El Estado de México cuenta con 54 mil 729. En los últimos 10 años se perdieron o les robaron mil 955. Tamaulipas, Chihuahua, Michoacán y Guerrero tienen las tasas de robo o pérdida más altas. Alrededor de 60 de cada mil desaparecieron sin dejar rastro.

El costo de perder

Este tipo de incidentes ocurren en todas las instituciones de seguridad del país. Los elementos del Ejército reportaron como perdidas 57 armas; y en 12 de los casos se confirmó que fue un robo.

El armamento del que se tiene la confirmación que fue robado, tenía un costo aproximado de 2 mil 618 pesos cada una, y la mayoría eran fusiles de calibre 7.62 x 63 milímetros.

Los registros de la Sedena tienen un detalle más amplio. Según la base de datos que entregaron vía transparencia, se pudo determinar que estas mil 569 armas representaron una pérdida de 4 millones 956 mil pesos. Esta secretaría sufrió de robos o pérdidas en 17 de los 32 estados del país. La mayoría se registraron en Chihuahua, la Ciudad de México, Durango y Jalisco.

El castigo por extraviar tu arma

Desde 2011 en el Estado de México se habló de un problema. En un evento público, el gobernador Eruviel Ávila afirmó que era una situación que tenían que frenar, porque era lógico que esas armas estaban terminando en manos de los delincuentes.

En ese año, la Comisión Estatal de Seguridad Ciudadana (CES) de esa entidad llegó a su registro más alto. Las cifras entregadas por Sedena muestran que perdieron 344.
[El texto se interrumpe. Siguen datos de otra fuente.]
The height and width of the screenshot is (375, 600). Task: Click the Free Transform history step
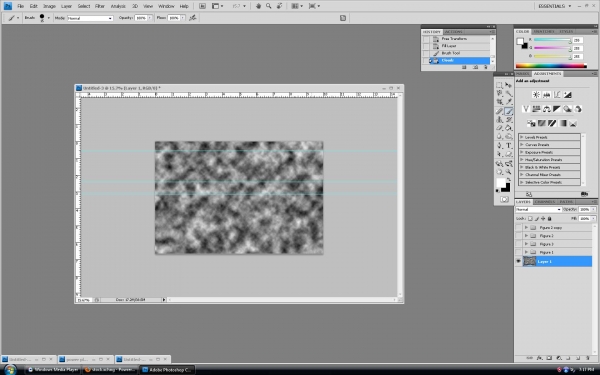(454, 39)
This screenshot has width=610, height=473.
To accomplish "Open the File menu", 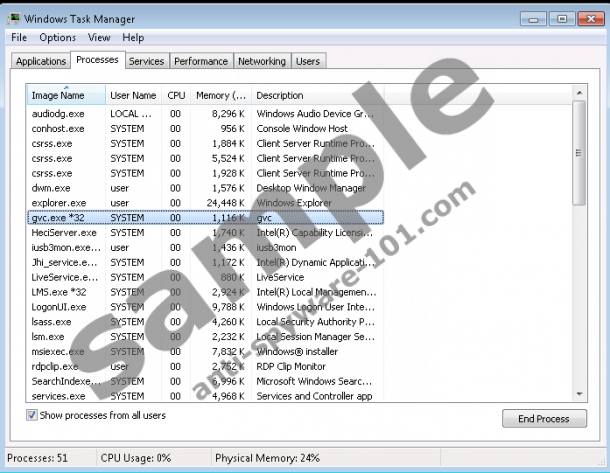I will pyautogui.click(x=18, y=38).
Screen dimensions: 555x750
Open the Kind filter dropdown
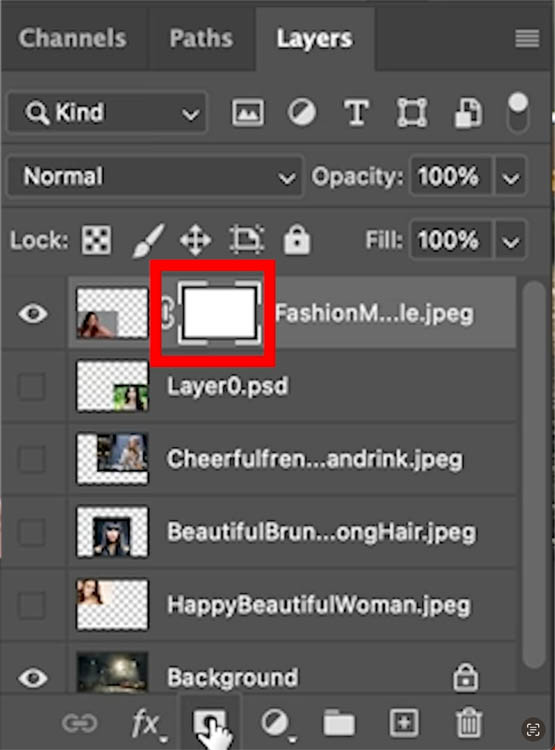point(107,113)
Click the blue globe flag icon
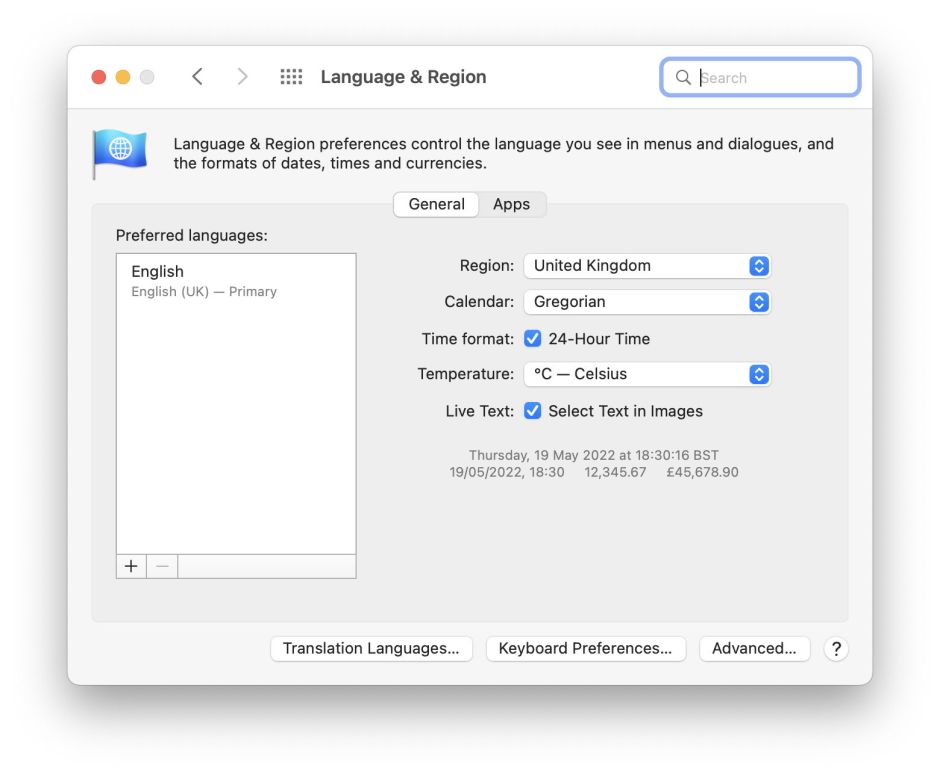Viewport: 940px width, 774px height. tap(120, 152)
Según la última modificación al artículo 207 de la Ley de Seguridad Pública del Estado de México, hecha en mayo de 2015, las sanciones para los elementos que reporten la no posesión pueden ser de uno a dos años de prisión y de 200 a 500 días de multa. Las medidas más extremas son “la destitución, cese, baja o inhabilitación”.

Estos cambios se añadieron después de que por dos años presentaron cifras a la baja en este tema y en 2015 volvieron a repuntar las pérdidas o robos. El número total se quedó en 383 armas con destino desconocido. De éstas, 90% le pertenecía a policías del CES.

La policía capitalina cuenta con un procedimiento similar. Al momento que un oficial pierde un arma tiene que levantar un acta en el Ministerio Público e informar al área correspondiente, en su caso, para Asuntos Internos. Ahí comienza un proceso en el que intervienen el Estado Mayor, la SSP y el MP.

En 10 años se ha reportado el robo o extravío de mil 836 armas pertenecientes a la policía de la Ciudad de México. Con el objetivo de reducir esta cifra, el gobierno capitalino instaló 15 estaciones policiacas, en la que cada oficial debe regresarla al finalizar su jornada.

Si las cifras no logran disminuir y las autoridades responsables no informan bajo qué circunstancias se están perdiendo, el crimen es el único beneficiado de la situación.

“Ahora ven a la policía como una posibilidad para adquirir armas”, dice la investigadora.